# WORK INSTRUCTION:
Could you give back every entry below exactly, with the pictures dropped?

=== SOURCE INFORMATION ===

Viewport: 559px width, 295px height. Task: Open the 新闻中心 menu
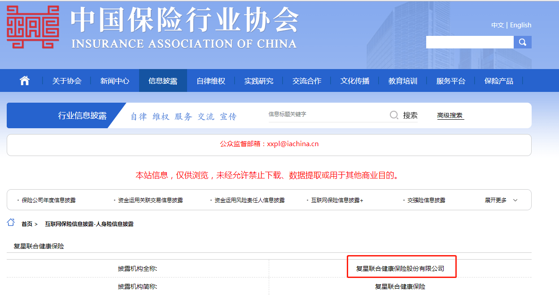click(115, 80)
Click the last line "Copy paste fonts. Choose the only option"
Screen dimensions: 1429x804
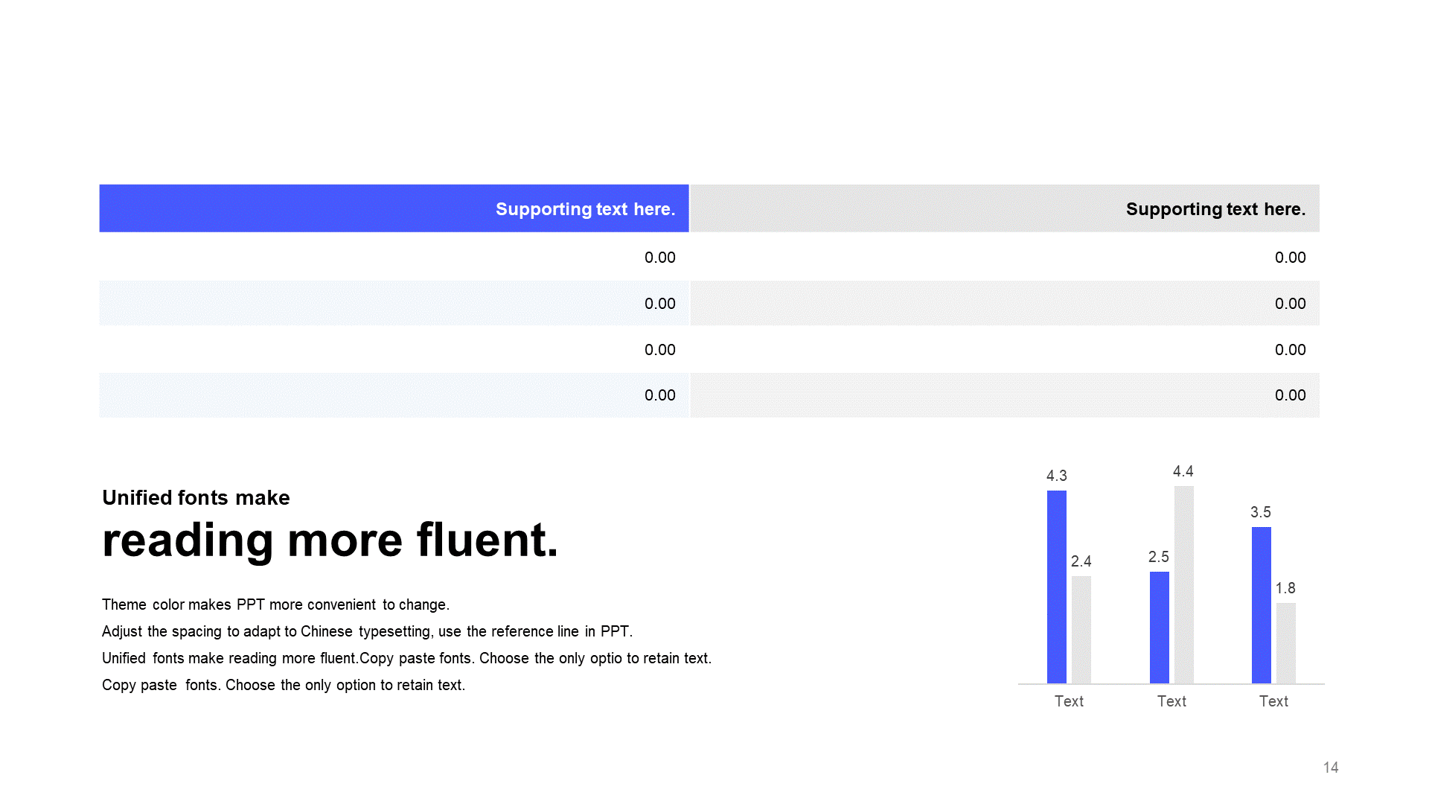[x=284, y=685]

===

# PROBLEM SOLUTION:
Viewport: 559px width, 295px height. Task: Open the 新闻中心 menu
click(115, 80)
Click the last line "Copy paste fonts. Choose the only option"
Screen dimensions: 1429x804
[x=284, y=685]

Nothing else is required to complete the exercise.